[lbo-talk] the riddle of Al Qaeda

Joseph Wanzala jwanzala at hotmail.com
Fri Jan 28 09:54:35 PST 2005


John Lacny wrote: "The KLA is not a Muslim Brotherhood organization; the accounts I've seen of its origins indicate that it was Maoist/Hoxhaite in its earliest incarnations. Albanian fascists, Islamists of various stripes, and so on all came later. "Hezbollah is definitely not a Muslim Brotherhood organization, either, since it is Shi'ite."

- I was referring to networks *affiliated* with the Muslim Brhd., I did not say the KLA or Hebollah were Muslim Brotherhood organizations per se, I was talking about the links between these organizations. Hezbollah is not a Muslim Brotherhood organization per se, but is linked to the MB, indeed, Hezbollah, along with the PLO and Hamas have been operating out of Khartoum, Sudan for years, the result of an alliance between the Shia controlled government of Iran and the Sunni Muslim government of Sudan, whose former Prime Minister is also a leading light of the Muslim Brotherhood.

as to the KLA: "The Takfir Wal Hijra was founded in Egypt in 1970s as an offshoot of the Muslim Brotherhood. Takfir Wal Hijra was responsible for several acts of violence, including the assassination of President Anwar Sadat in 1981. Islamists, including Takfir Wal Hijra, were, in the early 1980s backed, financed, armed and even given travel documents by the CIA, British intelligence and other Western and Islamic intelligence agencies in return for their support in the fight against the Russians in Afghanistan. They created havoc in Egypt in the 1990s and were responsible for savage atrocities in Algeria, while threatening to destabilise some of the oil-producing nations of the Gulf.

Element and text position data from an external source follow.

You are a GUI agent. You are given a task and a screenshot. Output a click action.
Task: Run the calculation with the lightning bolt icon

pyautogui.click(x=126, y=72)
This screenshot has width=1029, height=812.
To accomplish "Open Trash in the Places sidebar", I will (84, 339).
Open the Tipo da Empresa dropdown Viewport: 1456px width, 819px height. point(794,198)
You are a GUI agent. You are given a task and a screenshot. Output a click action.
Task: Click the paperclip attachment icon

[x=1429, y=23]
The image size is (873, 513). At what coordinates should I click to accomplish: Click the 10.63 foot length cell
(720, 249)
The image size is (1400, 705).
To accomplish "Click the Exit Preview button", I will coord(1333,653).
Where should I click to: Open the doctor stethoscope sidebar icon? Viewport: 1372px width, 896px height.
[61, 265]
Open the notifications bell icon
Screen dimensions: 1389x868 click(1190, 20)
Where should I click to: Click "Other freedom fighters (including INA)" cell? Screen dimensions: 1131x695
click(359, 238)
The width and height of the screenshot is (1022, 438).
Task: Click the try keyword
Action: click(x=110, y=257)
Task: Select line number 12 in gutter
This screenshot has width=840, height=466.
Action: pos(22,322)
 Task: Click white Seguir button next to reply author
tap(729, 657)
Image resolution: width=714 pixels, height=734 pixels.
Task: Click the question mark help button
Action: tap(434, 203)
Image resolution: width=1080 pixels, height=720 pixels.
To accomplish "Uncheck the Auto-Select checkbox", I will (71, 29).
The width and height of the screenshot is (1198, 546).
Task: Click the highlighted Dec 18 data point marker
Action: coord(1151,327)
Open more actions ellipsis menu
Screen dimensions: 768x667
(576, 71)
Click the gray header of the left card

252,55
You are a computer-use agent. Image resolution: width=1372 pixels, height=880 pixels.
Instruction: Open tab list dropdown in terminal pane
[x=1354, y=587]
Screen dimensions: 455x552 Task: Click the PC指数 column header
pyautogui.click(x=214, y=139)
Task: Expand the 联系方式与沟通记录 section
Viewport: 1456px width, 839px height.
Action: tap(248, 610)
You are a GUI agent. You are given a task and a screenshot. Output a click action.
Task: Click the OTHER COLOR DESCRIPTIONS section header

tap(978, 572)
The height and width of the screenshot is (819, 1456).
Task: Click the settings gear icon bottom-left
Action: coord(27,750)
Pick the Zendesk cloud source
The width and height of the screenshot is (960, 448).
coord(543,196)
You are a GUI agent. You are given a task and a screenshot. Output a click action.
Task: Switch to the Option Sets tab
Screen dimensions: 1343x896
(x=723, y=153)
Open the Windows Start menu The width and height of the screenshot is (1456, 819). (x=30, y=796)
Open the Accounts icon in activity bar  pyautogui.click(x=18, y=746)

When Pakistan deported thousands of 'Arab Afghan Mujahedine' in the early 1990s, they regrouped in Sudan, Algeria and Lebanon, which was used as one of several training bases for Islamic militants who later fought in Algeria, and subsequently in Bosnia and Kosovo. They are supported by groups and donations from rich Muslims in Egypt, Algeria, and some Gulf nations, to the annoyance of the governments of those countries. Lebanese sources said Muslim Brotherhood-aligned elements have received millions of dollars from fundamentalists abroad to establish schools, clinics and charities in the largely undeveloped north of the country. Inevitably some of this money found its way to Takfir Wal Hijra fighters who used it to buy weapons and organise fighters. <A HREF=http://www.asyl.net/Magazin/Docs/Docs07/L5247LBN.TXT>11/2002</a>

___________________

Joseph Wanzala:


>There is no question that networks variously affiliated
>with the International Muslim Brotherhood (the
>Mujahedeen, Hezbollah, the KLA etc.) are engaged in
>international criminal enterprises (aka terrorism)

John Lacny wrote:

The KLA is not a Muslim Brotherhood organization; the accounts I've seen of its origins indicate that it was Maoist/Hoxhaite in its earliest incarnations. Albanian fascists, Islamists of various stripes, and so on all came later.

Hezbollah is definitely not a Muslim Brotherhood organization, either, since it is Shi'ite.

I think the question of whether al-Qaeda really exists -- or what its nature really is -- is a legitimate one to ask, by the way.